AS TAREFAS:
**1.** Segundo o excerto, em que aldeia se encontrava quem escreveu a publicação na tarde de sábado, 8 de setembro?
**2.** Transcreva do excerto o trecho que vai de "## Duarte Sousa" a "situava a NE.".
**3.** Indique se cada afirmação está de acordo com o excerto, respondendo sim ou não e citando as palavras do excerto que o decidem: (a) a instabilidade ocorreu no Sul de Portugal Continental; (b) a grande formação observada ao fim da tarde situava-se a nordeste; (c) há fotografias tiradas já com a ISO corrigida.

# Convectividade Norte/Centro-Norte - 08.09.2012



## Duarte Sousa (10 Set 2012 às 20:50)

Como sabem, na tarde/noite do passado sábado, 8 de Setembro, ocorreu «alguma» instabilidade no Norte/Centro-Norte de Portugal Continental.

Eu estava na aldeia das Barras, em Tábua, e ao fim da tarde ia observando uma grande célula que se situava a NE.

Algumas fotos:












(Quando estava a experimentar captar raios, luz a menos)










(Já com a ISO corrigida)

INFORMAÇÃO FORNECIDA:
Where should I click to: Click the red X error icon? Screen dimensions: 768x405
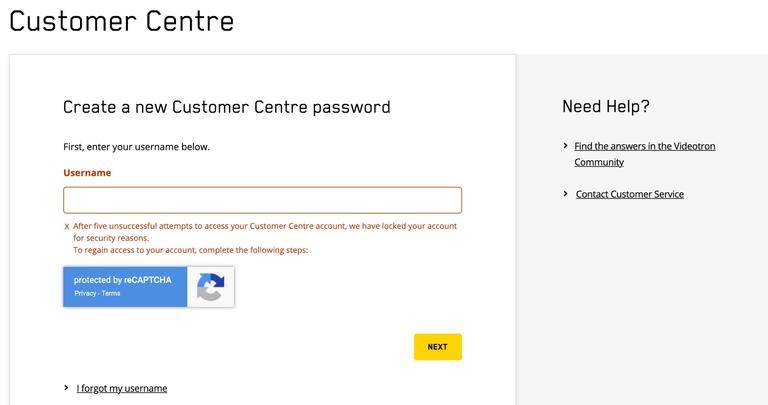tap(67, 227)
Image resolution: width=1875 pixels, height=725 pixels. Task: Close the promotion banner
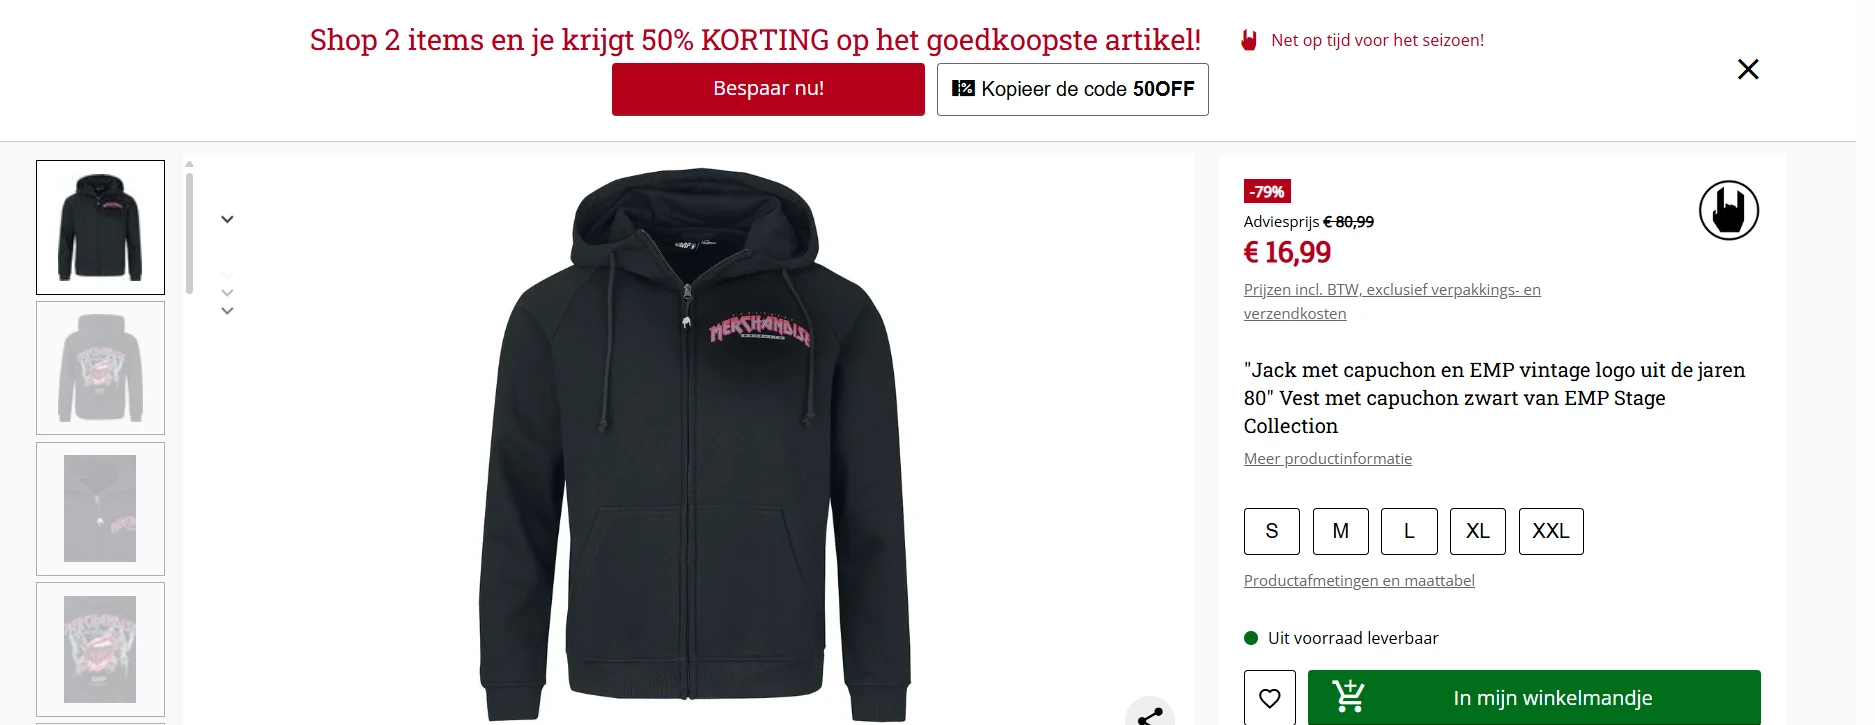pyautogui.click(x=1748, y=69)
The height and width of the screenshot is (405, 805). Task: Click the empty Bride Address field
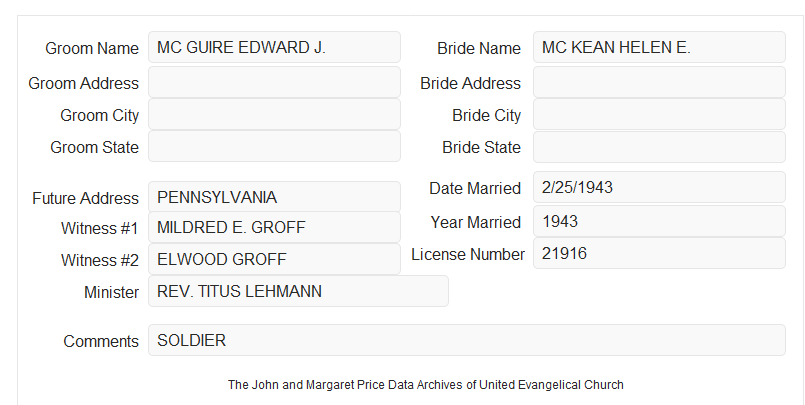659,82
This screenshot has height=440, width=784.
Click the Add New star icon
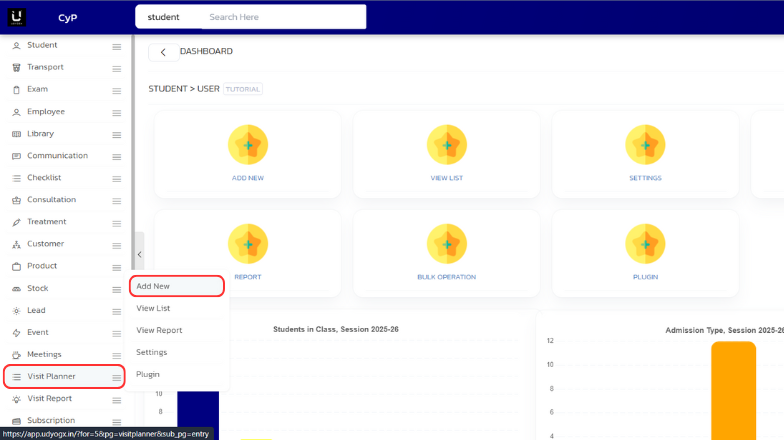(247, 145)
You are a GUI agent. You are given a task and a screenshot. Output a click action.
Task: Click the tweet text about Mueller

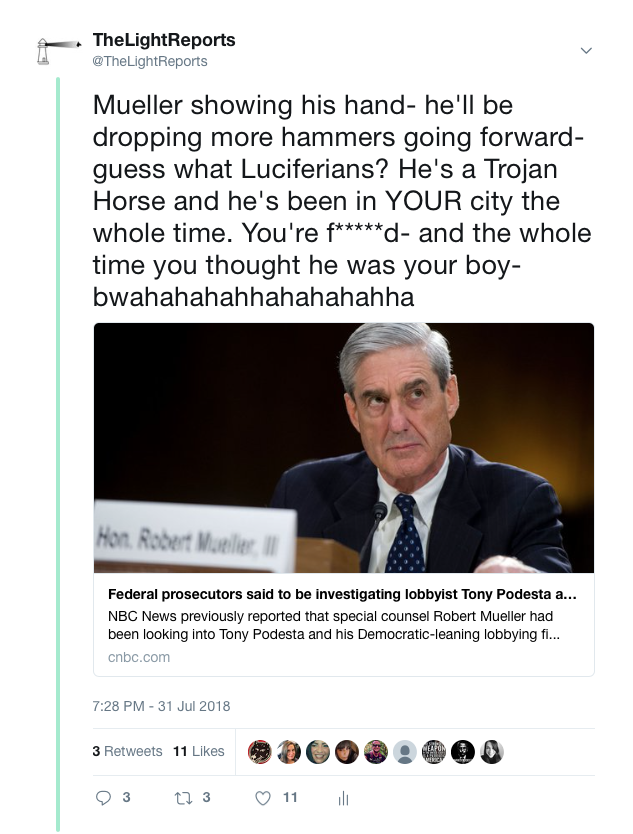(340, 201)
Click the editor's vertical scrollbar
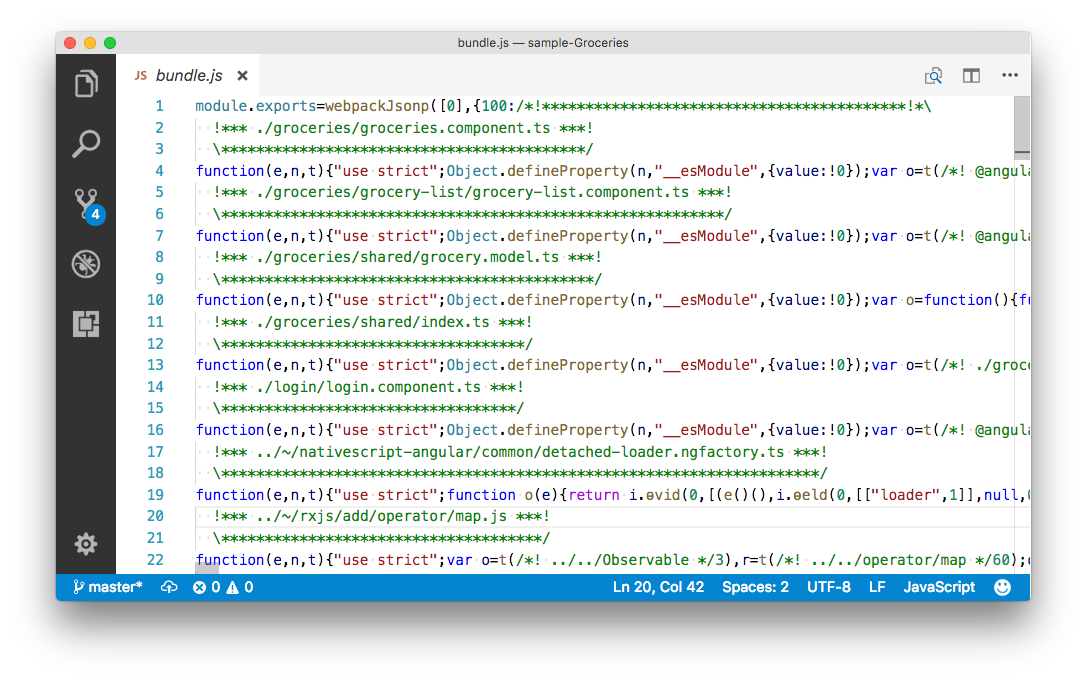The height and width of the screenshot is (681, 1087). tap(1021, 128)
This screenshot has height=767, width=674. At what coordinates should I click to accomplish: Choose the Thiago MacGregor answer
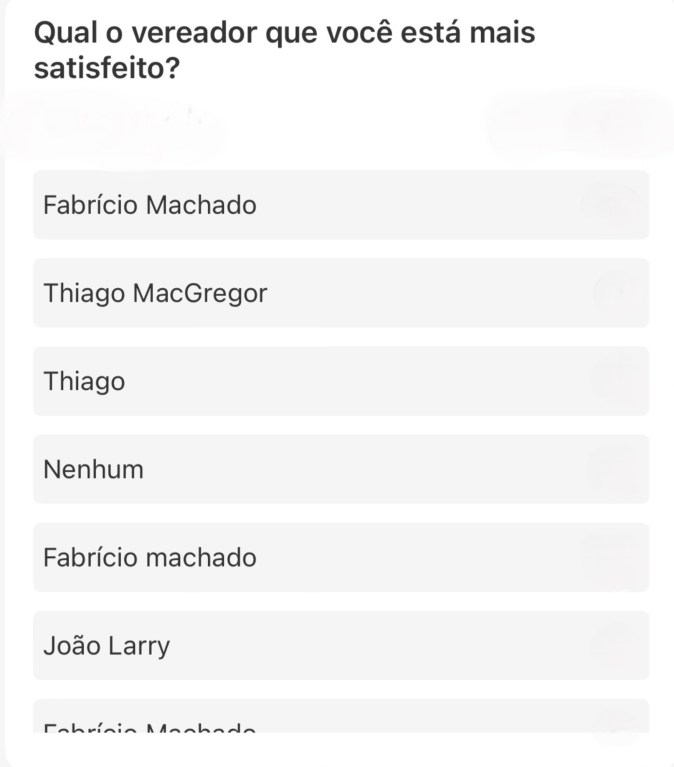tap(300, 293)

AS SOLUÇÕES:
**1.** Na aldeia das Barras, em Tábua.

**2.**
## Duarte Sousa (10 Set 2012 às 20:50)

Como sabem, na tarde/noite do passado sábado, 8 de Setembro, ocorreu «alguma» instabilidade no Norte/Centro-Norte de Portugal Continental.

Eu estava na aldeia das Barras, em Tábua, e ao fim da tarde ia observando uma grande célula que se situava a NE.

**3.**
(a) Não: "ocorreu «alguma» instabilidade no Norte/Centro-Norte de Portugal Continental".
(b) Sim: "uma grande célula que se situava a NE".
(c) Sim: "(Já com a ISO corrigida)".